--- PASSAGE FOR REVIEW ---
▼▼▼
But the browser has probably already rendered the search box and is working on the toolbar at the top, which is going to take some extra network requests - I probably already have a cookie or maybe local storage with an OAuth token - or maybe I'm using Chrome and it already knows who I am, and that request with auth gets sent to their Google+ API that tells the Google search page application who I am.
Another request would be sent to get my avatar image. At this point they've already browser-sniffed to see if I wasn't using Chrome, in which case they would have popped-in a tooltip to tell me that Chrome is awesome and I should be using that instead of anything else.
I think it would quiet down at that point. All taking place in a fraction of a second.
What is observably different?
Let's lookup the DNS:
- I know I had previously seen google.com coming back with multiple IP addresses, but that doesn't seem to be the case anymore. Seems that they used to use round-robin but don't anymore. This StackOverflow question covers it. I had forgotten it was called round-robin.
Network Layers...
In a formally structured answer, you'd probably reference the OSI Model, which I know of but am not well versed in. After looking it up, I take it network layering maps like this:
- Application - The logic initiating requests
- Presentation - HTTP
- Session - TLS
- Transport - TCP
- Network - packet routing (IP)
- Data link - frames (which seem to be packet containers)
- Physical - bitstreams
- I missed that in TLS they exchange certificates after agreeing on a protocol.
- Networking isn't my strongest arena.
Open google.com in my browser, disable cache:
- I missed the host name canonicalization - which was a 301.
- The correction from HTTP to HTTPS is a 307 Internal Redirect.
▲▲▲
--- EXERCISE DETAILS ---
Rewrite the passage about loading the Google search page starting at "But the browser" and ending at "is observably different?", changing "Chrome" to "Firefox".

--- SUPPLIED DATA ---
▼▼▼
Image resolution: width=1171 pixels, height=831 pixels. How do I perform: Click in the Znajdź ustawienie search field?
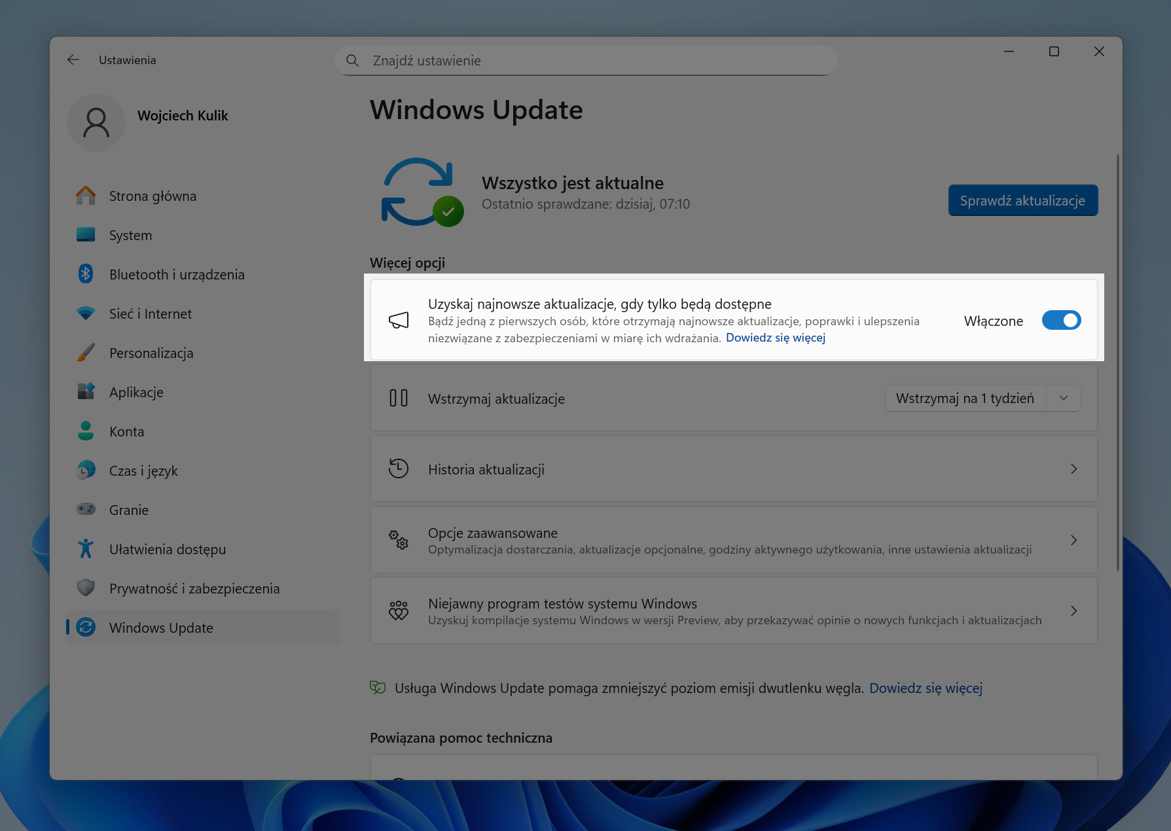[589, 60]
▲▲▲
▼▼▼
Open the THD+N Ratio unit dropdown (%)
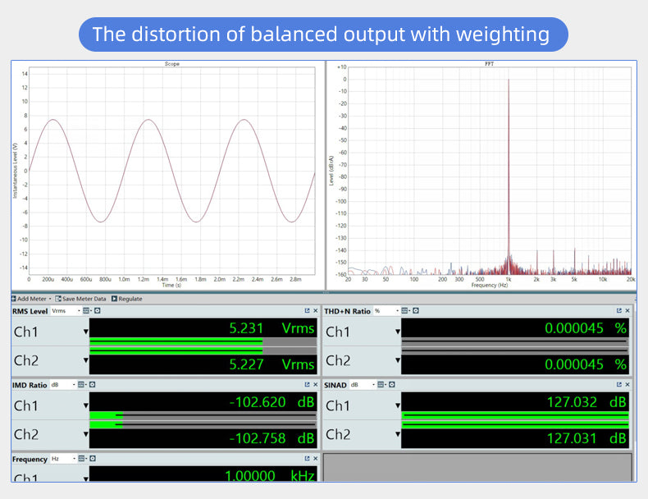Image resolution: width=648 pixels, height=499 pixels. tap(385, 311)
▲▲▲
▼▼▼
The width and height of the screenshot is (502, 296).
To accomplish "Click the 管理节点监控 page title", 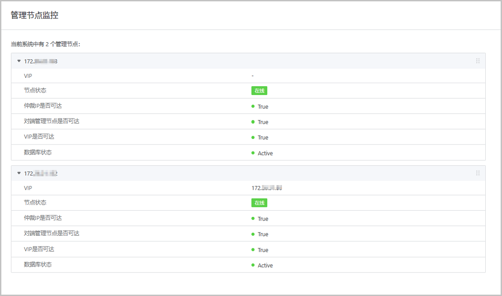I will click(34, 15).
▲▲▲
--- RESPONSE BELOW ---
But the browser has probably already rendered the search box and is working on the toolbar at the top, which is going to take some extra network requests - I probably already have a cookie or maybe local storage with an OAuth token - or maybe I'm using Firefox and it already knows who I am, and that request with auth gets sent to their Google+ API that tells the Google search page application who I am.
Another request would be sent to get my avatar image. At this point they've already browser-sniffed to see if I wasn't using Firefox, in which case they would have popped-in a tooltip to tell me that Firefox is awesome and I should be using that instead of anything else.
I think it would quiet down at that point. All taking place in a fraction of a second.
What is observably different?